I was a teenager when I first ran away to New York. There was this book that was really popular at the time in anarchist punk circles called Days of War, Nights of Love: Crimethink for Beginners. This book literally said, “Run away from home, start your own life, fuck everything.” It was very positive about how “you can do it, you can be an adult.” That combined with “get free, get free, get free” from Lauryn Hill Unplugged—I packed a suitcase. I stole a hundred bucks out of my mom’s wallet, literally only a hundred. My mom makes fun of me to this day. She’s like, “I wish you had stolen more.” I took a Greyhound bus from North California to New York. I was so naive, I hid my suitcase in Tompkins Square Park and obviously it was stolen within an hour.
I was heavily influenced by Paper, the Face, i-D, and Index Magazine. That’s how I knew about Electroclash, Williamsburg, and Ryan’s stuff. The masthead of Index had all these people’s emails. Before coming to New York, I’d emailed Kathleen Hanna, Vincent Gallo, and Vaginal Davis. Vincent Gallo emailed me back. He was like, “Don’t come to New York. You’re an idiot.” So I wrote to him again and I’ll never forget this. He could tell I was planning on running away and said, “If you get sick, email me again.”
I was sixteen at the Cock. I made fifty dollars dancing naked on the bar. I met Alexander McQueen. I had no filter and was just like, “You’re Alexander McQueen.” As soon as I said it, two gay guys swooped in to shield him from me. I was sixteen at the Cock.

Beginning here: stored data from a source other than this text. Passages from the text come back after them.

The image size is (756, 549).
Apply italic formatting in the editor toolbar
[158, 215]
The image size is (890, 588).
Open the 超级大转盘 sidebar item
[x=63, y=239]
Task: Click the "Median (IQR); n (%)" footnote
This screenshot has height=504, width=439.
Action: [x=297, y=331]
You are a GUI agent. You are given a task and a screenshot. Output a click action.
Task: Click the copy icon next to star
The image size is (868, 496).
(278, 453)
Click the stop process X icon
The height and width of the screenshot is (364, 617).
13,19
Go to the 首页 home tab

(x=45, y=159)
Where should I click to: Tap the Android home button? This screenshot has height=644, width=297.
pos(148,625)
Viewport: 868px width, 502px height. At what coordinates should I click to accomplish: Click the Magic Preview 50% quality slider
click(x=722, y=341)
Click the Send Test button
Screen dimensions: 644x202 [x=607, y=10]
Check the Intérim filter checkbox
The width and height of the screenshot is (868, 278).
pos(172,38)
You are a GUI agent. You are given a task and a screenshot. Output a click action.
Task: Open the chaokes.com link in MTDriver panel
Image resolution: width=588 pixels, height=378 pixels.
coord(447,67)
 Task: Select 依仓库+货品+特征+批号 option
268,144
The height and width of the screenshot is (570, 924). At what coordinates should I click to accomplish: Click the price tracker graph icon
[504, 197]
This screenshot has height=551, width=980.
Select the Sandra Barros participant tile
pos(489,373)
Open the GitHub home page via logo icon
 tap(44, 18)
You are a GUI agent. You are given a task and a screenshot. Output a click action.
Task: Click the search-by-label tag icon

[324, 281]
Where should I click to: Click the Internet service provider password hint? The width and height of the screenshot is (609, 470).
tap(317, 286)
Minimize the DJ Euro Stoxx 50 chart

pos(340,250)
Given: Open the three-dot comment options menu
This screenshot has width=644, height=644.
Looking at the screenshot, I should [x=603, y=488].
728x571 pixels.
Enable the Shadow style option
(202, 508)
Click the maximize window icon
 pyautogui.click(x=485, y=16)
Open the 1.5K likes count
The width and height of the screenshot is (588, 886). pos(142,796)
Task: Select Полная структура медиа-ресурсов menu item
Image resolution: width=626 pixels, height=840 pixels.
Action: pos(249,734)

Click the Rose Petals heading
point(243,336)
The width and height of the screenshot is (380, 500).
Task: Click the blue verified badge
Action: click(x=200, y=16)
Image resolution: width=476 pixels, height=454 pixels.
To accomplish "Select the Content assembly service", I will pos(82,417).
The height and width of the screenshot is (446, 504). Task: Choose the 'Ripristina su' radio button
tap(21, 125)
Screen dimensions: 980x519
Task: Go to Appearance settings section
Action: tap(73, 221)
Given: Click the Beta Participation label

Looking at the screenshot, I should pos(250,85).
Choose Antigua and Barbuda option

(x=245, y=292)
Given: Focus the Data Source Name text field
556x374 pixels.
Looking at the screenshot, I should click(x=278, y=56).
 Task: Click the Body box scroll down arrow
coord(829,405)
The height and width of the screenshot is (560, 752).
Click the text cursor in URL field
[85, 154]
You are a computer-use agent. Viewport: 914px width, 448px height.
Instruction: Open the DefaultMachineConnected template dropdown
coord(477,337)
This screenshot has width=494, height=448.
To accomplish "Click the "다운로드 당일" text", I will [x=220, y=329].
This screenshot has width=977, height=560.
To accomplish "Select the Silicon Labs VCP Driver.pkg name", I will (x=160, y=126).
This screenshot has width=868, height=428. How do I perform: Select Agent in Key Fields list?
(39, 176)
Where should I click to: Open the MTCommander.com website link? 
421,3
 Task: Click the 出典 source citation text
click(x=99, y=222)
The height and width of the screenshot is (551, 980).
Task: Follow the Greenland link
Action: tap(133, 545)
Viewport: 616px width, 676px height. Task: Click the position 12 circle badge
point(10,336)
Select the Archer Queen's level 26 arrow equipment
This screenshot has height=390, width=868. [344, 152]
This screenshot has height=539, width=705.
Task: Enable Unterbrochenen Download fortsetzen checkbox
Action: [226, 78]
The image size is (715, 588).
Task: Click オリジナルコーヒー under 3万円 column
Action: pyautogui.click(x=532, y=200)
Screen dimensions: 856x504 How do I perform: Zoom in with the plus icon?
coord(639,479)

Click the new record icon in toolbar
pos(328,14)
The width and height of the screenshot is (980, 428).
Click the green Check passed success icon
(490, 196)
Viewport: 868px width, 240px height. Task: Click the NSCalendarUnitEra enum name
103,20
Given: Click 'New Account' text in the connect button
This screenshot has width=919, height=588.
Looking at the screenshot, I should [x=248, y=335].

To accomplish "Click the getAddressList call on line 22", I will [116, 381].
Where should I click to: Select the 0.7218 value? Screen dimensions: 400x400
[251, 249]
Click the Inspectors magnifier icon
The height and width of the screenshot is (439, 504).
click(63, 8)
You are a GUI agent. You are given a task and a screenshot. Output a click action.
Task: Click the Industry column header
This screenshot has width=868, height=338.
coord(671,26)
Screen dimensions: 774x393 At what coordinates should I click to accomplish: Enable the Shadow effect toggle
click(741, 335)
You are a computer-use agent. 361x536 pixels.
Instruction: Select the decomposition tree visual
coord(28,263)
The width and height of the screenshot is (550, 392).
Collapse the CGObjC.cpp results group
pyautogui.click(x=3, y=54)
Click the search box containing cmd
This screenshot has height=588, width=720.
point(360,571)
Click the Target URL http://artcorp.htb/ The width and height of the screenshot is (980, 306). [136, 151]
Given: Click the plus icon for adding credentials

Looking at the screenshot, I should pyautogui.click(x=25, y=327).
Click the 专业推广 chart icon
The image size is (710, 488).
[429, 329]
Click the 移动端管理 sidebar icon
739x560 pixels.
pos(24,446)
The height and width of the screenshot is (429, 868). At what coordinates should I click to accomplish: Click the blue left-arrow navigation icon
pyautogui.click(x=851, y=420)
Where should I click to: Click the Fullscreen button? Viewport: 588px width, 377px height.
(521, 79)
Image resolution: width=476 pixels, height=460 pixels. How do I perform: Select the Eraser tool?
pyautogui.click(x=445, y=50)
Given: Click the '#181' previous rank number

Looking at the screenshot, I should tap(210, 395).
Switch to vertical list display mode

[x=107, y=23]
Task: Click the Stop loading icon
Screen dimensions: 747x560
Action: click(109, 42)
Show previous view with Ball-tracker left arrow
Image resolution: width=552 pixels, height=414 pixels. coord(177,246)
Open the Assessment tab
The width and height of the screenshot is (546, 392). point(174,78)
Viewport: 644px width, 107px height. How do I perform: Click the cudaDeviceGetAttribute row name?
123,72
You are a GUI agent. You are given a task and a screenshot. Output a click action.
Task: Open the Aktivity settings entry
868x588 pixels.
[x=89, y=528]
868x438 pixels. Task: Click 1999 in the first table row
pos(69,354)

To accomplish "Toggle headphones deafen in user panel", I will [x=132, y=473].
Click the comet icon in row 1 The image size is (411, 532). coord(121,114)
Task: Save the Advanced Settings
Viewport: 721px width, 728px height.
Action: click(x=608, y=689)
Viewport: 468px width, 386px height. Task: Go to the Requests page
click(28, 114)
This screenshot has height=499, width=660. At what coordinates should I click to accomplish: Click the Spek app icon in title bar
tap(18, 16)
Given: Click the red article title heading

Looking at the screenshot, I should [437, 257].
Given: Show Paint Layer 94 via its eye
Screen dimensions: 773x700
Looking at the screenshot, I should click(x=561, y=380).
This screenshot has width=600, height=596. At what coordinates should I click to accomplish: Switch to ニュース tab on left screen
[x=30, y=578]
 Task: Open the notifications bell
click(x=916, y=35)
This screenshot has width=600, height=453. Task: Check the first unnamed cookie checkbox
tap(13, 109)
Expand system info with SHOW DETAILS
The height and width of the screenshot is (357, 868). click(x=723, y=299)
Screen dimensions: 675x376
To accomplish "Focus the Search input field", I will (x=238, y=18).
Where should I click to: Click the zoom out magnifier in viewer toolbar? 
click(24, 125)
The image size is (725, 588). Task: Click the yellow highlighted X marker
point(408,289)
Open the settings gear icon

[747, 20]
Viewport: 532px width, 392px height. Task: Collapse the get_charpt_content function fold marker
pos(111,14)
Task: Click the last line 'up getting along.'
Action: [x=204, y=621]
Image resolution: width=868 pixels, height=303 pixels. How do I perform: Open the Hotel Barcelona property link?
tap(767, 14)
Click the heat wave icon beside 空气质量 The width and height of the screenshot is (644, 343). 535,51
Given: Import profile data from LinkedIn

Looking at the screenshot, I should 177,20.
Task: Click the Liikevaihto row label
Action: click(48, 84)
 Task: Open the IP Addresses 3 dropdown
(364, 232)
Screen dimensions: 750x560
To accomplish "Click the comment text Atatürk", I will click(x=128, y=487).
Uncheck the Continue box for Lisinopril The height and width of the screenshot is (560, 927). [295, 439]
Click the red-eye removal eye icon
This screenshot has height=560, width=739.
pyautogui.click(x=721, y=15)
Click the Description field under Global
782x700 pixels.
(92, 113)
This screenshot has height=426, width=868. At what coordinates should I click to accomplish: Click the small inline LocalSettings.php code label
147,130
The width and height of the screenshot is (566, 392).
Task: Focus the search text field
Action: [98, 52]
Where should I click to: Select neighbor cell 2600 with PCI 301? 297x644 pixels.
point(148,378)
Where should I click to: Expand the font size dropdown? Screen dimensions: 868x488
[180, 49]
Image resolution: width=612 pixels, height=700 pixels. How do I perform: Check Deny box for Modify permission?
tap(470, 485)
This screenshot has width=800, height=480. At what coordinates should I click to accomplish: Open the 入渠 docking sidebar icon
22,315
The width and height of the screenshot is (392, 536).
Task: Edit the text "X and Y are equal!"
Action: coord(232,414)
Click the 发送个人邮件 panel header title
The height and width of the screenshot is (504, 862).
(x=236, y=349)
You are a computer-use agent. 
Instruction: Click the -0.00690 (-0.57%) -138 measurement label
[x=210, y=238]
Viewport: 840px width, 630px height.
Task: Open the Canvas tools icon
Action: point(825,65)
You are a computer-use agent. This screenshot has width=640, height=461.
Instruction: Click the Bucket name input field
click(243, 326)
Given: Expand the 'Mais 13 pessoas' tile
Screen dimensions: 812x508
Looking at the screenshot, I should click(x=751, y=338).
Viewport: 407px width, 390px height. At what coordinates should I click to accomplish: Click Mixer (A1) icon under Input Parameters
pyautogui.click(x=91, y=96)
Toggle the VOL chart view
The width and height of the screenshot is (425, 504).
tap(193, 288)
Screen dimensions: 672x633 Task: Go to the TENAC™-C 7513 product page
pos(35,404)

My mom hired a private investigator but they couldn’t find me—I was always calling from different pay phones. Then I got an internship with Elle Girl, the teen Elle. I wrote a letter to the editor asking to be an intern, and she accepted. My mom fully supported me doing that. She gave me money and paid for me to stay in a hostel called Jazz on the Park while I interned. Then I came home and was grounded for four or five months.
Years later, back in New York, I started doing music, not because I was so into music, but because I wanted my peers to think what I was doing was cool. After college, I had wanted to do studio art, but I couldn’t afford the supplies. Then a bunch of people encouraged my poetry. I published a book of poetry and all of a sudden I had an article in Interview Magazine. I realized older people were listening to my poetry but my peers didn’t think it was so cool. So I started a band called No Fear. We were really, really arty. It was my training ground, laying the foundation to eventually become Mykki Blanco.
When people ask where “Mykki Blanco” came from, I can honestly say, “One day, I just had an idea.” It was in the midst of a pop culture moment. Nicki Minaj’s feud with Lil’ Kim was just starting. I was thinking about Cindy Sherman and was super inspired by the photographer Nikki S. Lee when I had this idea about a teenage girl who wanted to be a famous rapper. I got makeup and a wig and started making these videos and putting them directly on Facebook. One day, I got all dressed up and went outside. It was that simple. I’ll never forget this guy running across the street to ask me for my number. At McDonald’s, a guy held the door open for me. Going through life as a gay boy and then all of a sudden to have people treat you like a hot girl, it was like opening Pandora’s box.
Everything happened so quickly. Venus X from GHE20G0TH1K was like, “If Mykki wants to be a rapper, you should rap.” The very first Mykki Blanco rap is still on YouTube: “Black Sailor Moon, Doom Generation, Dark Joan of Arc, Now give me my veneration . . .” The second Mykki Blanco song was produced by fucking Arca. Francesco Carrozzini directed and produced the video for my song “Wavvy” for free. I blew up on Tumblr.
I don’t even own a copy of my poetry book anymore. I have a PDF of it, but God. I’m doing my master’s degree now. Professor Blanco.